APPLY WHAT YOU READ |
a) Answer these questions from the article on Kenya's Rift Valley runners:
(i) Which athlete won the men's marathon gold at the 1968 Mexico Olympics?
(ii) Which Rift Valley town has seen tremendous economic growth from athletes' investments?
(iii) In which county does Philip Kemboi serve as an official?
b) Resume the article on Kenya's Rift Valley runners, continuing from its final sentence.

Decades of athletic success now yielding big financial gains for Kenya’s Rift Valley
Kenya’s Rift Valley has for decades produced some of the most distinguished and decorated distance runners in the world.
Ever since Naftali Temu’s men’s marathon gold at the 1968 Mexico Olympics, the mountainous region has churned out a succession of champions, including David Rudisha, Paul Tergat, Vivian Cheruiyot and Eliud Kipchoge, who in 2018 became the first athlete to break the two-hour mark in the marathon.
As a result of its athletic renown, the Rift Valley town of Eldoret and its environs has witnessed tremendous economic growth as elite runners invest heavily in the area.
“The economy of this town has always been dependent on farming. However, in recent years we have seen investments from athletes compete with agricultural revenues,” said Philip Kemboi, an official of Uasin Gishu County, located in the heart of the Rift Valley.

RAW DATA |
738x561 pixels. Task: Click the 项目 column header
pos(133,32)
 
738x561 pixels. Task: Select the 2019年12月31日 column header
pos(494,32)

ANSWER SET |
a)
(i) Naftali Temu
(ii) Eldoret
(iii) Uasin Gishu County

b)
“The town is now attractive to investors thanks to the new amenities and better infrastructure,” he added.
Eldoret is the administrative capital of Uasin Gishu, one of 13 counties along the Rift Valley where much of Kenya’s crops are grown thanks to an abundance of fertile land and water. Popularly known for supplying maize and wheat to the nation, the town is now taking on a new status as a commercial hub.
Boasting high-rise buildings, malls, taxi-hailing services, car showrooms, improved roads and international schools, Eldoret is now firmly positioned on investors’ radars.
Local businesswoman Ivy Langat, 38, has witnessed Eldoret’s metamorphosis first-hand.
“The town is not as it was 10 years ago. There were a few commercial buildings in the Central Business District (CBD). Moreover, they were the preserve of the affluent business owners who could afford high rents,” she said.
Most of Langat’s enterprises are housed in buildings owned by world-famous athletes. She added that the emergence of more commercial spaces in the CBD has catered to small business owners.
Andrew Rotich, a seasoned middle-distance runner who has bagged numerous 800-meter golds for Kenya over the years, invested the proceeds of his first race win into purchasing land.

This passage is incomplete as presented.